The Japanese Fisheries Agency said one of its ships was damaged from the heavy metal weights attached to the ropes. Sea Shepherd has claimed that the Japanese whaling ship "attacked" its ship in the dark in what it described as a "ruthless assault."
According to reports, the Japanese whaling fleet had allegedly disabled the Sea Shepherd ship in the Southern Ocean. The anti-whaling organisation based in Australia said two Japanese whaling ships had ambushed its ship, Bob Barker. The Japanese whaling ships had reportedly tried to jam the Bob Barker's propellers and rubbers.

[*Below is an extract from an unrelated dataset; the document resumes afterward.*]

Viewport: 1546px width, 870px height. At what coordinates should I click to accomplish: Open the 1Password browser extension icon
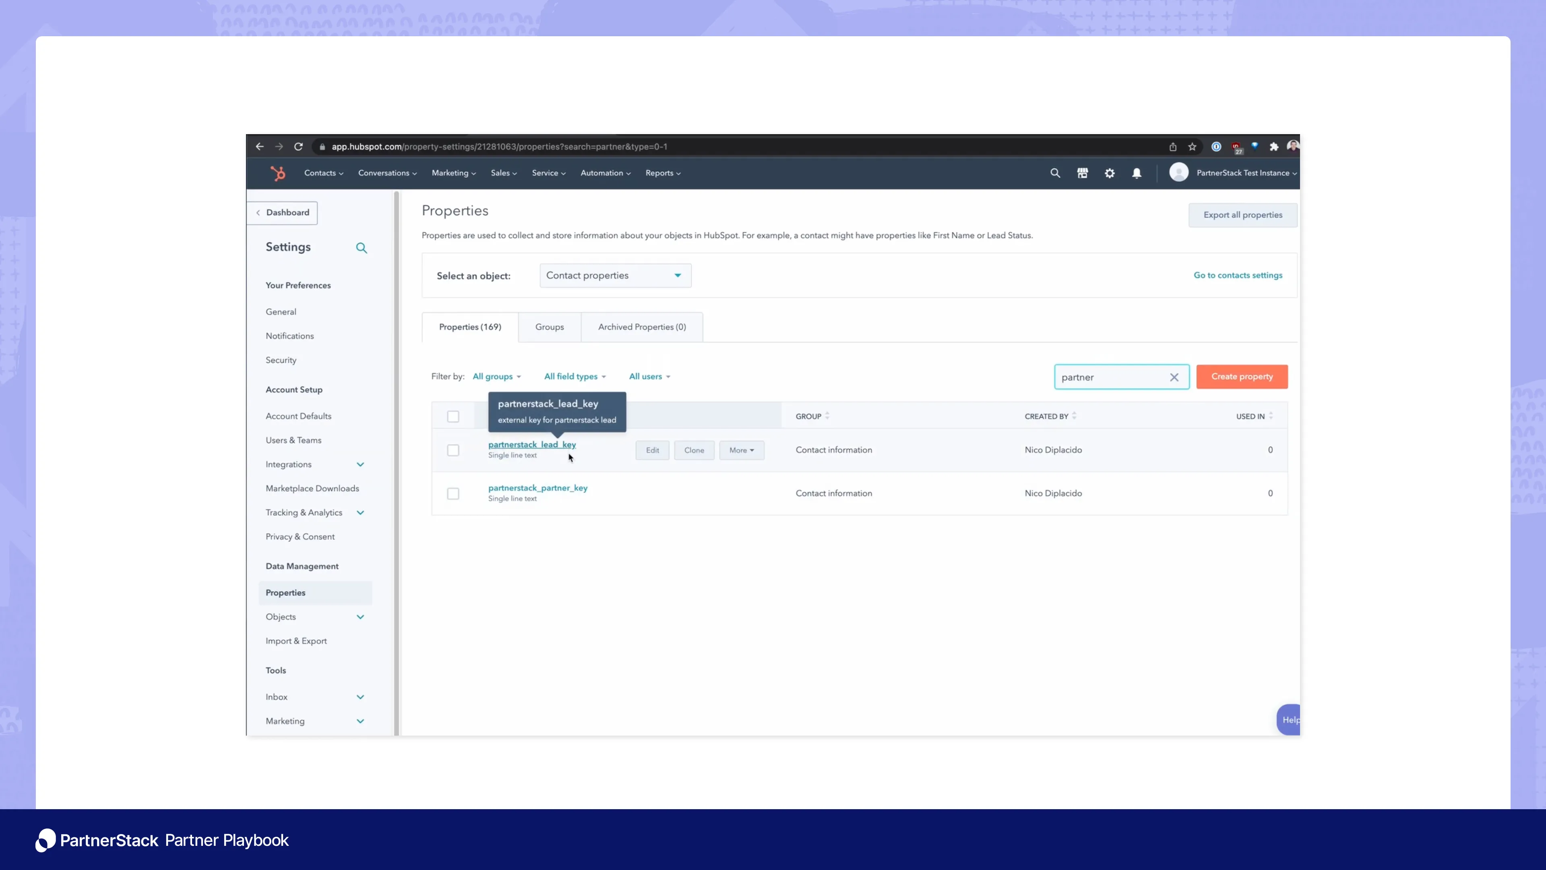click(1217, 147)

The Sea Shepherd has been chasing after the Japanese whaling fleet in an attempt to deter its efforts in catching and killing whales. The anti-whaling group has claimed it has saved 750 whales from the harpoons of the Japanese whaling ship. The group has returned to shore after their longest anti-whaling efforts in the Southern Ocean.
Japan to follow UN ruling
According to reports, Japan will abide by the ruling of the "world court" which settles disputes between nations. New Zealand supported Australia in June 2013 to challenge the legality of Japan's whaling in the Southern Ocean Whale Sanctuary in the International Court of Justice. Murray McCully, New Zealand's minister of foreign affairs, released a statement on Jan 6 and condemned the so-called "scientific whaling" in the Southern Ocean. The government of New Zealand has continuously appealed to Japan to stop its whaling activities.